Selecting the bags which appear in issue two's pages required a fair bit of work. There are over 2,000 bags in the archive, with museum carriers making up just over 100 of them. These were then whittled down to around 50, with Tim choosing them based on their visual aesthetic. "We want to showcase the most interesting bags from the archive."
Such a diverse selection of bags also reflects the different methods and approaches museum owners took to branding. Tim observes that similarities between the bags are few and far between, with each standing apart as something different in its own right. "Many of them were printed and used way before the term 'branding' was coined," he explains. "I love the innocence and simplicity that comes across on some of the bags."
In particular, Tim draws attention to the London Transport Museum bag. "What's not to love," he enthuses. "That vibrant red is so synonymous with London it just works perfectly; it's simple and effective.
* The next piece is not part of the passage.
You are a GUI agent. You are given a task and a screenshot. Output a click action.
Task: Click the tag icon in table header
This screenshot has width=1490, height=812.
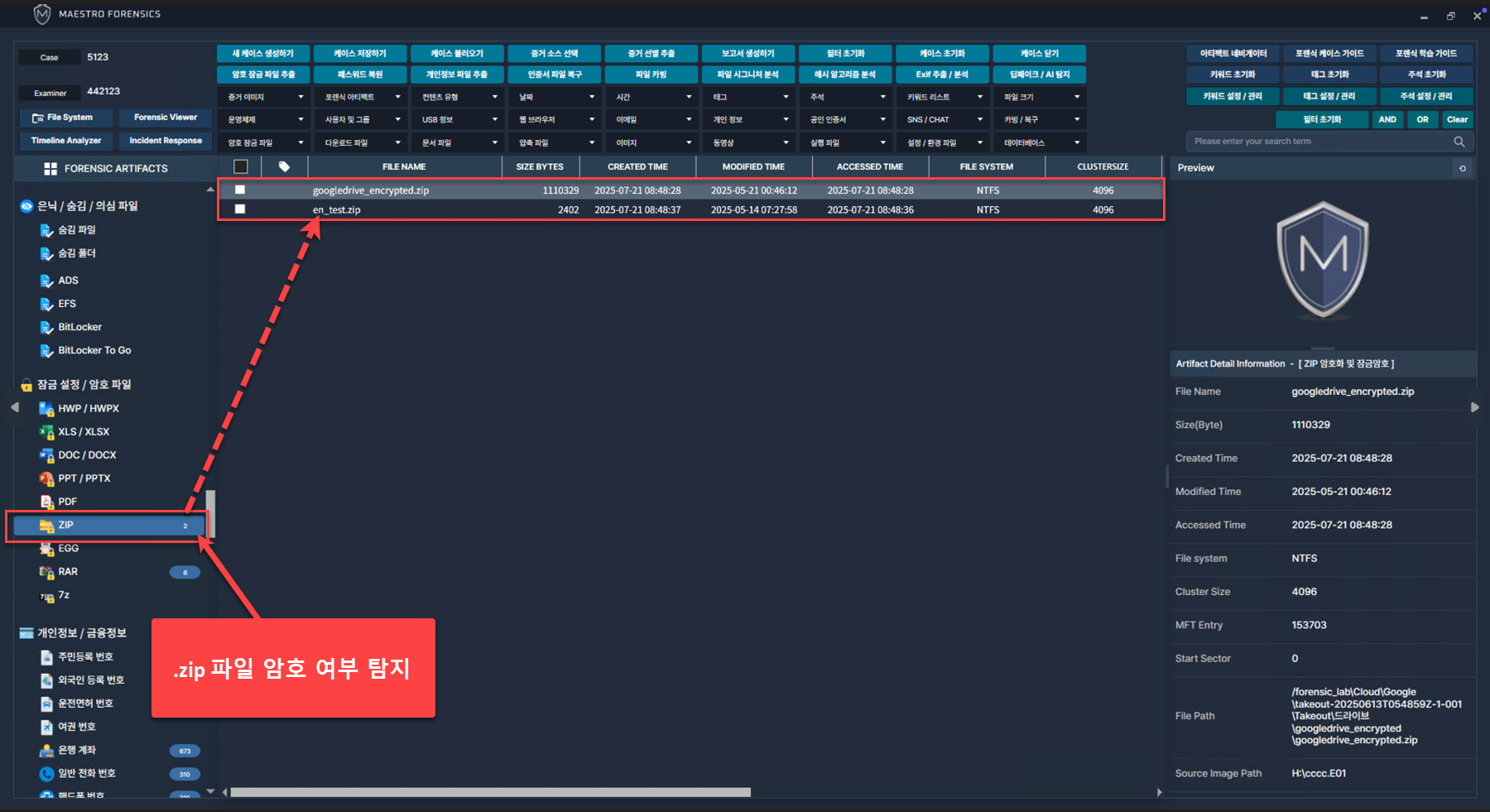coord(284,167)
I would love to know the artist/designer behind it, but these details have been lost to the sands of time."
As well as containing an array of marvellous designs, To Have & To Hold is a visual wonder in itself. With a cover that's cleverly designed to look like it's poking out from the top of a paper bag, it's no surprise that the editions have quickly found an eager fan base hungry to rummage around in its contents.
And for these fans, there's some good news. Tim tells us that he's already planning the following few issues and that he expects there to be around 10 – 15 editions of the quarterly in total. And even then, many beautiful bags won't get their time in the spotlight. "There are so many very niche bags that are wonderful but won't make an entire issue, e.g. garden centres, dry cleaners or hardware shops," he explains.